I am so tired right now, I didnt get much sleep last night after an incident that happened at my niece's birthday party (7th).

Bit of background, my dad is an ex-alcoholic, who has issues of being able to control himself. His parenting skills were virtually nil, and although it's good he stopped drinking he never obtained any professional help, so he is basically what's known as a 'dry drunk'-- that is a person who stopped drinking, but their underlying issues are still the same. He lacks in any ability to relate to kids, and doesnt have coping skills, he often blew up at us kids growing up for things as simple as spilling milk. He got d runk frequently and would be lose control and be abusive. All the time growing up my mom would look the other way and never acted as a repsonsible parent in protecting us kids. SHe denies he even had a drinking problem. She is that way still, if my dad is a punk to her grandkids, she pretends she doesnt know. Ok, now to my dillemna, and why I lost sleep last night.

Last night me and my daughter (aged 13) went to a bday party for her 7 yr old cousin, "Susie". Also present was Susie's famly, and my parents.
It was a fun little party and everything was going okay, I was relaly happy it was going so well.
Then halfway thru, at one point, there was a point in time where I was sitting in a room, with my daughter, my dad came in and sat down, and then my little 4 yr old nephew came in. The others were in the kitchen, my sister was upstairs with the baby.

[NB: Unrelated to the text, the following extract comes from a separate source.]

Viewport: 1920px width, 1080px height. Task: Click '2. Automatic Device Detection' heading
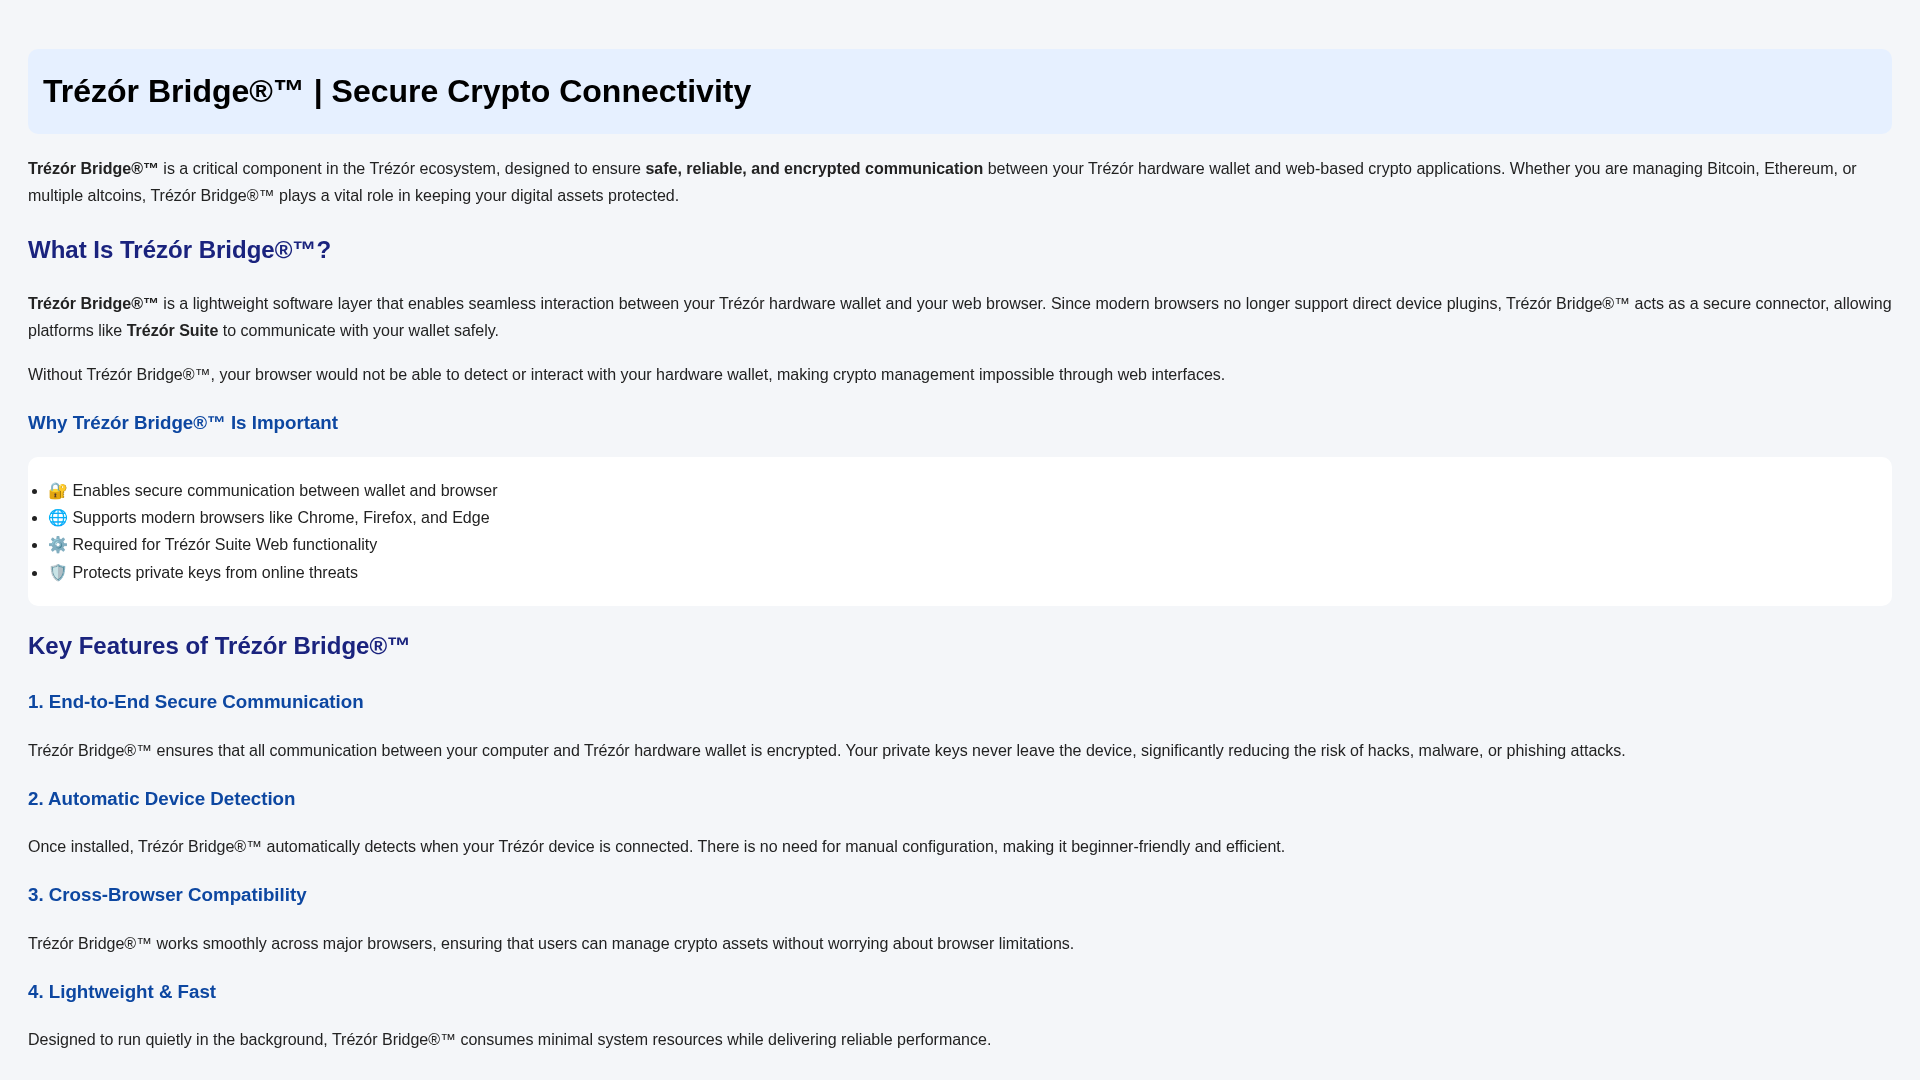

ANyways, now to the point. My nephew was plahing around, as 4 yr old boys do, and took an empty paper bag and pretended he was going to throw it at my daughter. My dad angrily said "dont, dont you dare throw that bag..." well, nephew was michevous and threw it. Before I knrew what was happening, my daughter became very frightrened bc my dad had a look of murder on his face, reminded me of his good ol drunk days. He suddenly lost it and lunged for my nephew, grabbed him with a very threatening manner, and roughly grabbed his arm pulling him up and rasied his hand like he would hit him, my daughter started screaming to stop it. I am not sure why, I sat there, frozen, as if I wasnt sure what I was seeing was real. I think I didnt actually think he would have the nerve to actually hit his grandchild, it's not his place to discipline, for such a minor thing...I was kind of assuming and before I knew it he was lunging for him, like a bad dream. My daughter was screaming at my dad, she was so scared, I feel so bad for her and my nephew both. My mom came running into the room, and preteneded she didnt see, and walked out. A second later my bil ran in the room but by that time, my dad had slammed my nephew down on teh couch and so all my brother in law saw was my nephew and dad sitting on the couch and my dad yelling at him to sit there 'for 5 minutes'.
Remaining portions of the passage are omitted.